Can The Queer Bubble Be Popped?

The celebration of all things genderfluid and all varieties of sodomy tends to emanate from the American university system. Because professors tend to work feminism, queer theory, and gender theory into as many subjects as they can, genuflecting before these theories is a requirement for graduation. Failing to show sufficient respect to sodomites, cross-dressers, and self-mutilators is grounds for expulsion.

This selects for people who are at least able to demonstrate tolerance for these strange minorities. The people who can tolerate identity politics gain favored access to government work, corporate jobs, and other functions that reward them with money and social status. Through this process, believing in queer theory becomes high status, because its believers have status.

It’s impossible, then, to attempt to make those beliefs low status, because they are beliefs held by high status people. The way to change the status structure is to displace the people who hold those beliefs from their position of status.

Anything else confuses cause with effect. The cause of the belief being high status is the power and status held by the people who hold the belief. The belief is just a convenient cudgel to use against challengers. It’s not an entirely arbitrary cudgel, though, because it also causes major negative side-effects to the culture which elects to elevate it.

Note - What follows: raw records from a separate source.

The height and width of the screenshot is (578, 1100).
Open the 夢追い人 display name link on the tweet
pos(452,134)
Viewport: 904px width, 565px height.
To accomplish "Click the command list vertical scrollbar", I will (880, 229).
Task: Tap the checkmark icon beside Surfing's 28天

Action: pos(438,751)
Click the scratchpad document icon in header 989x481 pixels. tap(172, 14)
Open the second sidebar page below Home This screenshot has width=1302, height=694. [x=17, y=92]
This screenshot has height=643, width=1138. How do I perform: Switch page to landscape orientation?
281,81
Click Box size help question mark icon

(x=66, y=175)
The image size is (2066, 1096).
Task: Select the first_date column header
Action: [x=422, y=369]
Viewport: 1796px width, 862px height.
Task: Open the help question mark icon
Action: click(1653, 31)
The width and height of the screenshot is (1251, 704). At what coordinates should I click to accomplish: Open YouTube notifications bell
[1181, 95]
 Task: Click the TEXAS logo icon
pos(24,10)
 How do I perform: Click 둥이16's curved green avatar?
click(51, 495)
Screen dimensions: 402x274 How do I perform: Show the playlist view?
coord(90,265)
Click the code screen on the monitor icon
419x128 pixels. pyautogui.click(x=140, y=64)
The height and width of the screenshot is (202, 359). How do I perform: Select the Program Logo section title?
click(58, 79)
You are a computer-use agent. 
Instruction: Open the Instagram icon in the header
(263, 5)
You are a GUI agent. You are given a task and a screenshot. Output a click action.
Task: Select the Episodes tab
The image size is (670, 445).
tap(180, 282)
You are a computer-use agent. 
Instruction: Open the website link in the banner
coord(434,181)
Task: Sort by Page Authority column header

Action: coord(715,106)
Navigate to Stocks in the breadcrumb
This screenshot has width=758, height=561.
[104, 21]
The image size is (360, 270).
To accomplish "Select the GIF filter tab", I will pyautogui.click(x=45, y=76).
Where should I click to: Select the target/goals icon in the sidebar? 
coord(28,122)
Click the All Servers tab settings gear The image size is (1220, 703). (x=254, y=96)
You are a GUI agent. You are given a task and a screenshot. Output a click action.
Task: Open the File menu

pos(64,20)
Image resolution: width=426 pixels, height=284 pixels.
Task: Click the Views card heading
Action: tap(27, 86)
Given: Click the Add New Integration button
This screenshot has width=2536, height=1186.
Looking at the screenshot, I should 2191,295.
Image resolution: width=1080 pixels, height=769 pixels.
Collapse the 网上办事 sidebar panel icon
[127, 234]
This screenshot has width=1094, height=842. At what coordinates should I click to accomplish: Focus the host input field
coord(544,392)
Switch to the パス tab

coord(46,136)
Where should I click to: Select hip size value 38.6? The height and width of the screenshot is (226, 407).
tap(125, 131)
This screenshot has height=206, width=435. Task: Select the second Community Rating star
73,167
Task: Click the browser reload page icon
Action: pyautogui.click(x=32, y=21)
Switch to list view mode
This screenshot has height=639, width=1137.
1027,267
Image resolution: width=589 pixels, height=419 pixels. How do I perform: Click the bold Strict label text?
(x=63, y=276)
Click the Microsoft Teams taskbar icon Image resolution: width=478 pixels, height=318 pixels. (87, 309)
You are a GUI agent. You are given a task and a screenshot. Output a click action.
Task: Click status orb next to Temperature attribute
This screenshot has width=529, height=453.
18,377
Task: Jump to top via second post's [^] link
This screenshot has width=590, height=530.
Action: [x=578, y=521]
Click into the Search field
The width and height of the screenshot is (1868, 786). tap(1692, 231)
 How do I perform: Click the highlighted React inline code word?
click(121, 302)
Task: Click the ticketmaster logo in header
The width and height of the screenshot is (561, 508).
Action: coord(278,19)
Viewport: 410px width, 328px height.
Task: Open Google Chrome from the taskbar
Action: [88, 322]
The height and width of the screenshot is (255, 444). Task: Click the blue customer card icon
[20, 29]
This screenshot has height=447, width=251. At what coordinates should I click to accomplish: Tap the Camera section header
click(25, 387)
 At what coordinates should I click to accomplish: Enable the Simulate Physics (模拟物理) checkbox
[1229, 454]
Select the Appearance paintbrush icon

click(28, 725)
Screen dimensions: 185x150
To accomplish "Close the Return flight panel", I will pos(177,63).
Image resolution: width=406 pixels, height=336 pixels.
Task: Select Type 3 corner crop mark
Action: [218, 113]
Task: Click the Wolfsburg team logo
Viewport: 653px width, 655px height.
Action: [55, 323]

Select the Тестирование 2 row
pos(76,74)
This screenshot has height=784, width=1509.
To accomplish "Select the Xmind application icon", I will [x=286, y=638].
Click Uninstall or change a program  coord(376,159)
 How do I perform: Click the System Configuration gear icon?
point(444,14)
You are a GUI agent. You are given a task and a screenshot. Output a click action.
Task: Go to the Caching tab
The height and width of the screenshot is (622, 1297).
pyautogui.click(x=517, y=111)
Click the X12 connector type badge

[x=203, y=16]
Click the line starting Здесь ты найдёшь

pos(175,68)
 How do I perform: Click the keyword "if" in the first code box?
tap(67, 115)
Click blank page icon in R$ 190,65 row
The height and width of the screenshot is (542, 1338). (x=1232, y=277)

One of the reasons why we have seen such growth in the influence of these boring, convoluted, and disgusting academic theories is because of this selection effect. As universities have grown their enrollments and inflated their tuition fees, the value systems that they espouse have become more influential and resonant within corporate and state power structures.

Advertisers respond to this phenomenon — they are pursuing the affluent and powerful demographic. That same affluent, influential, and powerful demographic has been preselected to be at least tolerant if not fanatical about cultural Marxism. The creatives are not conspiring to teach the word of Adorno to an innocent population — they went to college, learned queer theory, and are trying to reach the affluent part of the population who have also been initiated into the high status culture of ugliness.

If they did not at least learn to conceal their disgust, they were probably not able to make it through university, and that puts substantial barriers in front of anyone seeking white collar employment.

Similarly, the TV script writers are not bringing plots of tween boys kissing to a population that believes it to be sinful. They’re bringing it to the relatively wealthy people who already believe that it’s a higher expression of love than problematic heterosexual romance.

Cultural conservatives tend to fight on the wrong terms, believing that superior arguments and tradition can win out over raw power.

Power determines which values can be enforced by violence and social sanction. It’s not the other way around. To change the value structure, you need to weaken the people and the institutions that they control.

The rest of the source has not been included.